During the last war, he was on the side of the United States, and the remainder of his life received a pension of two hundred dollars a year, as compensation for his bravery, and a wound which he received in performance of his meritorious services.

He died in 1835, and lies in the Mission Burial-Ground, about four miles from Buffalo, where are also most of the distinguished men and women of the nation who have died in the last half century. It is a consecrated spot indeed to the Indian and to the mission, for there are the lost and loved ones of their own little families, and the first fruits of their labors among a pagan people, who received Christian burial. It was once a fort, and the soldiers’ graveyard; and warriors of many nations, and Christian pilgrims, and little children, whom Jesus took in his arms and blessed, now mingle their dust beneath the same green mounds; and some of them will awake at the sound of the last trump on the resurrection morn, and enter together the New Jerusalem. [[220]]

[[Contents]]

CHAPTER XI.

INDIAN MAGNANIMITY ILLUSTRATED BY THE LIFE OF CORNPLANTER.

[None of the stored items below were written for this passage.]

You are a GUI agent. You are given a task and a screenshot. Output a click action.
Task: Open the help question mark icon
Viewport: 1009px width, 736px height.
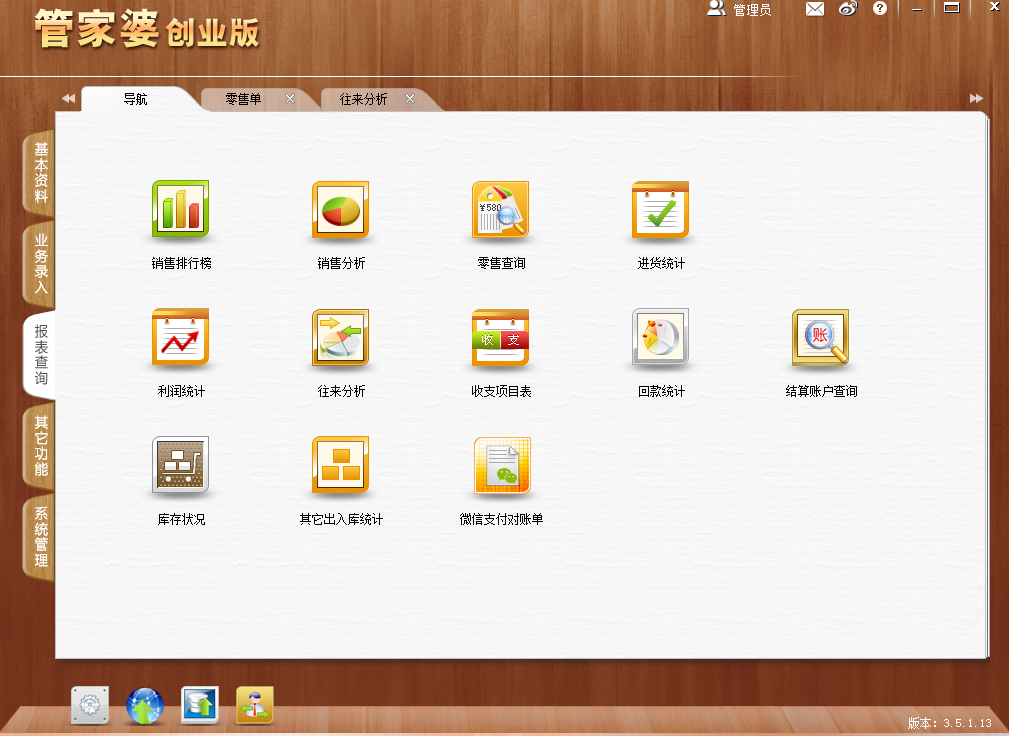tap(880, 8)
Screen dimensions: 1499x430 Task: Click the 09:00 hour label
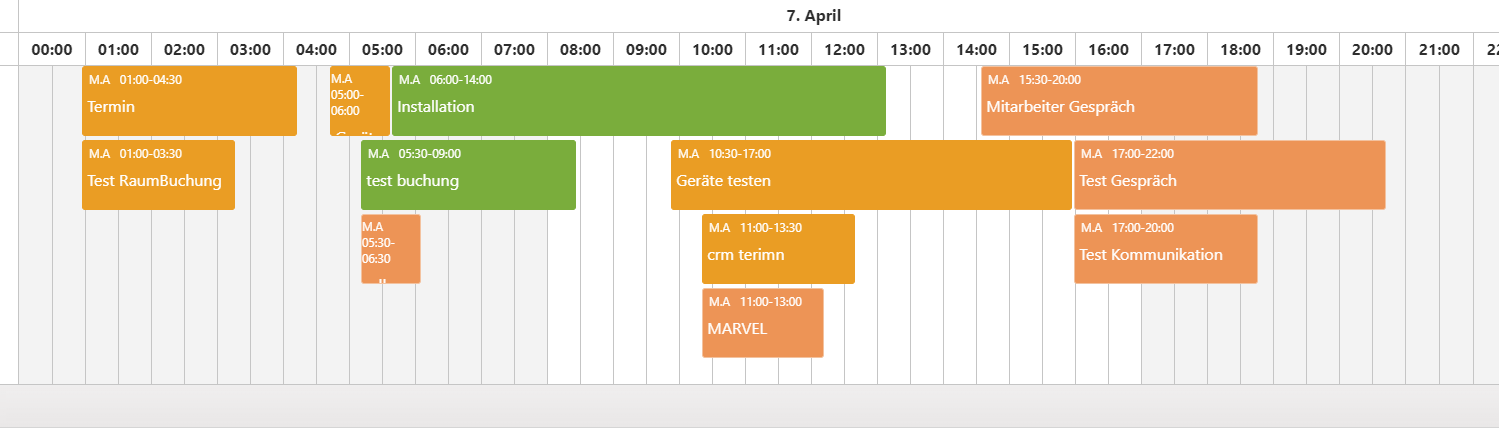coord(646,49)
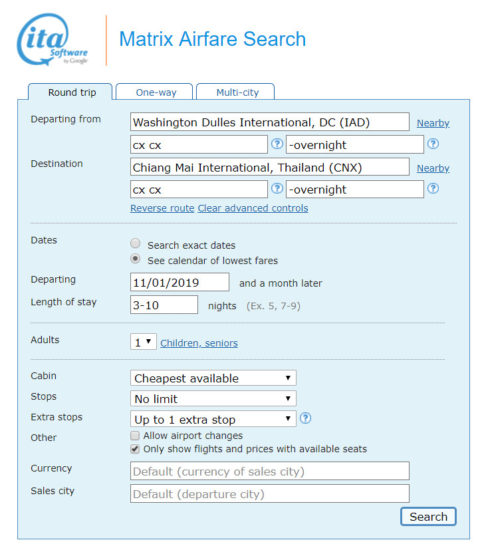Enable Allow airport changes checkbox
This screenshot has width=484, height=550.
(x=135, y=436)
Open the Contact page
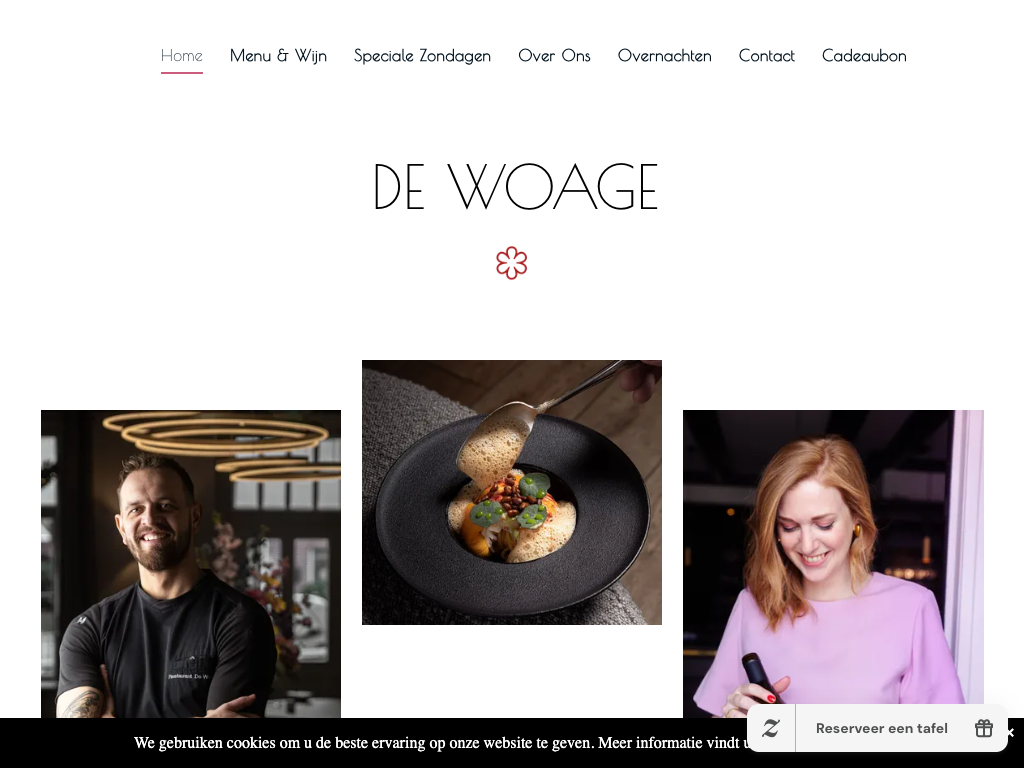Viewport: 1024px width, 768px height. point(767,56)
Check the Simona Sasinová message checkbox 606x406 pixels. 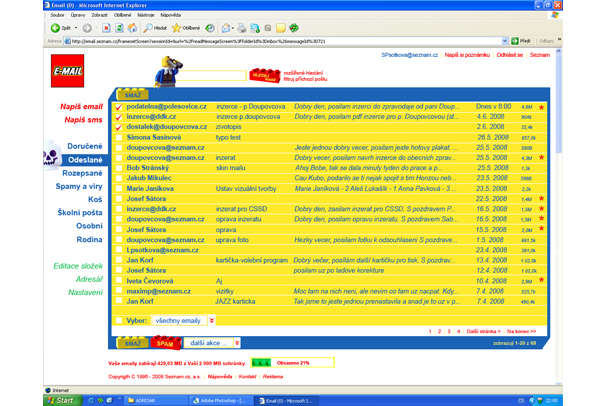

Wars develop warriors, and give an opportunity to the brave to display their heroism. Had there been no American Revolution, Washington would probably have remained a quiet farmer on his estates, unknown to fame; and had not war been the most glorious occupation in which men could engage, thousands of others would have gone down to the grave unhonored and unsung.

With the Iroquois, war and oratory being the only fields of distinction, it is only the lives of orators and warriors that we have to record, in writing Indian history.

Cornplanter was scarcely less famous than Brandt, as his feet were, all his life, upon the war-path. The year of his birth cannot be ascertained with accuracy, but must have been as early as 1735. Like Farmer’s Brother, he was in the battle which ended so disastrously for the British in Braddock’s defeat, in 1755; and to the Indians alone the French owed all their victories, in the “old French war,” as in an Indian country, with the primitive inhabitants so numerous as they were then, he who secured their alliance, must be morally certain of securing victory. Allowing Cornplanter to have been twenty years old at that time, and he could scarcely have been younger, his [[221]]birthday was three years later than that of Washington. His father was a white man, and his mother an Indian of the Seneca nation, and his birthplace Conewango, in the valley of the Genesee River. There is very little for me to relate of him, though he lived more than a hundred years, and was ever on the alert, because I cannot follow him to the battle ground, and he lived in a time when it was thought little else was worth relating concerning a great man, except his great deeds.